YOUR INSTRUCTIONS: Keep the images out while you retype all of the data exactly.

══ MATERIALS PROVIDED ══

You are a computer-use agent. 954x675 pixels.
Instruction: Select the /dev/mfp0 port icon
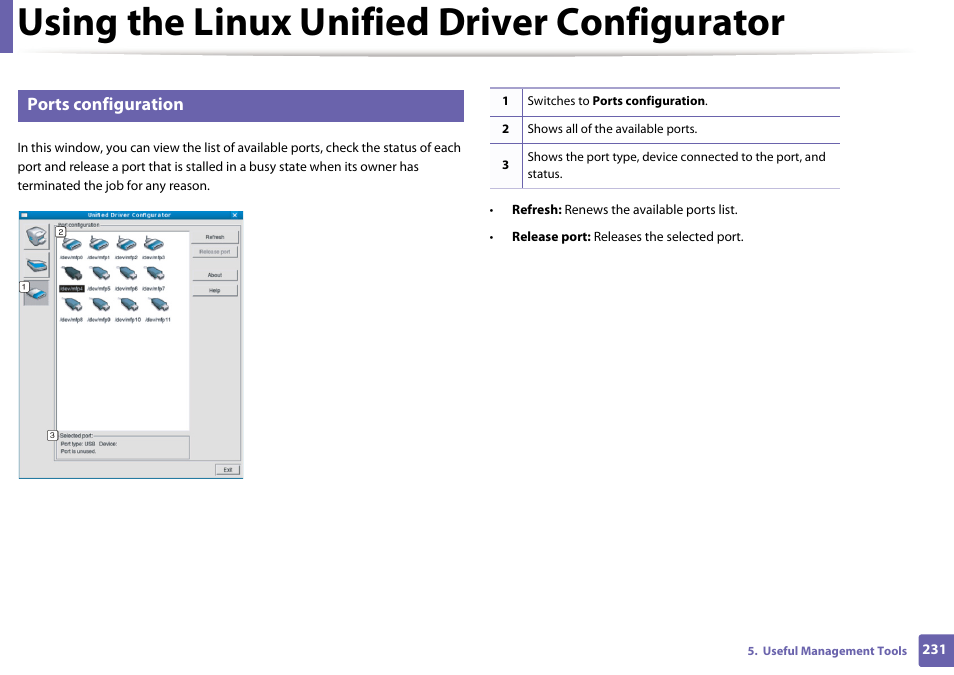click(x=71, y=244)
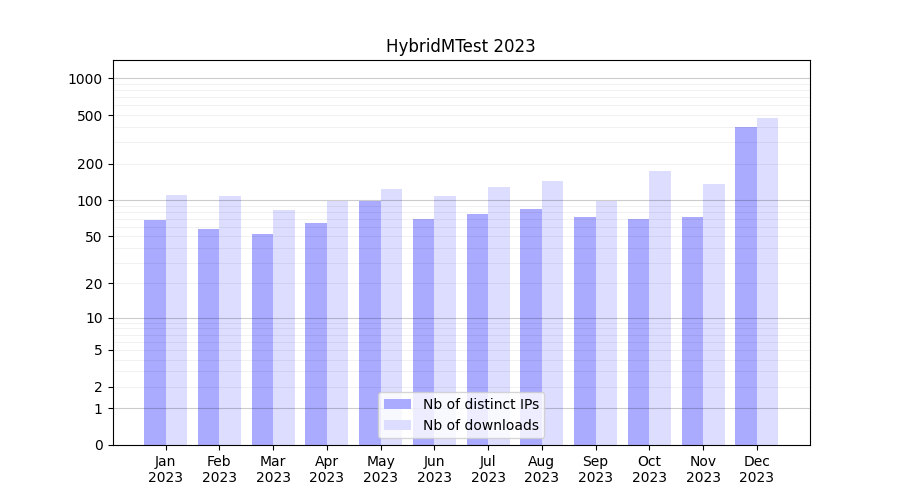
Task: Select the Nb of distinct IPs legend swatch
Action: coord(397,404)
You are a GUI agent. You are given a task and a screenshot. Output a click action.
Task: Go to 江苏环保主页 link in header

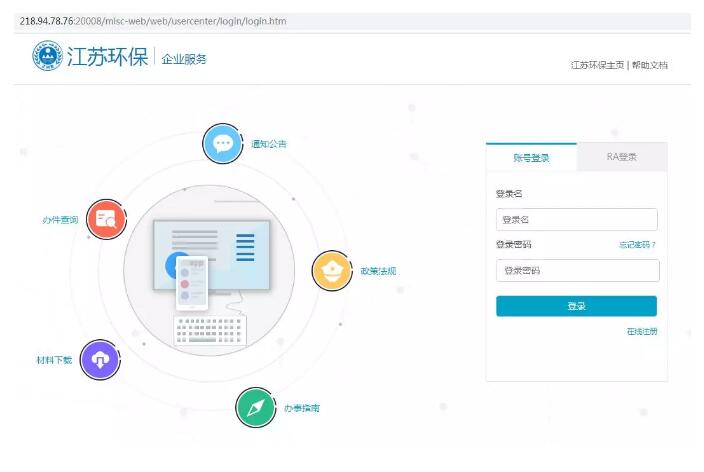(x=597, y=65)

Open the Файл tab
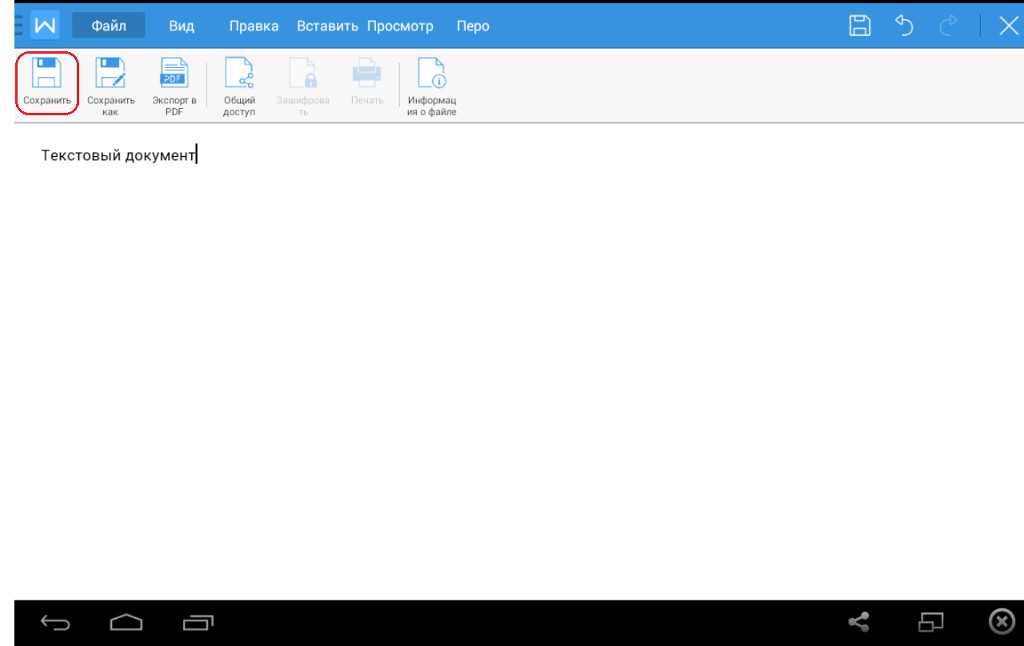pyautogui.click(x=108, y=26)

═══

TASK RESULT:
You are a computer-use agent. 954x675 pixels.
Instruction: Select the /dev/mfp0 port icon
click(x=71, y=244)
Task: Select the Nb of distinct IPs legend swatch
Action: coord(397,404)
You are a GUI agent. You are given a task and a screenshot. Output a click action.
Task: Go to 江苏环保主页 link in header

(x=597, y=65)

Open the Файл tab
pyautogui.click(x=108, y=26)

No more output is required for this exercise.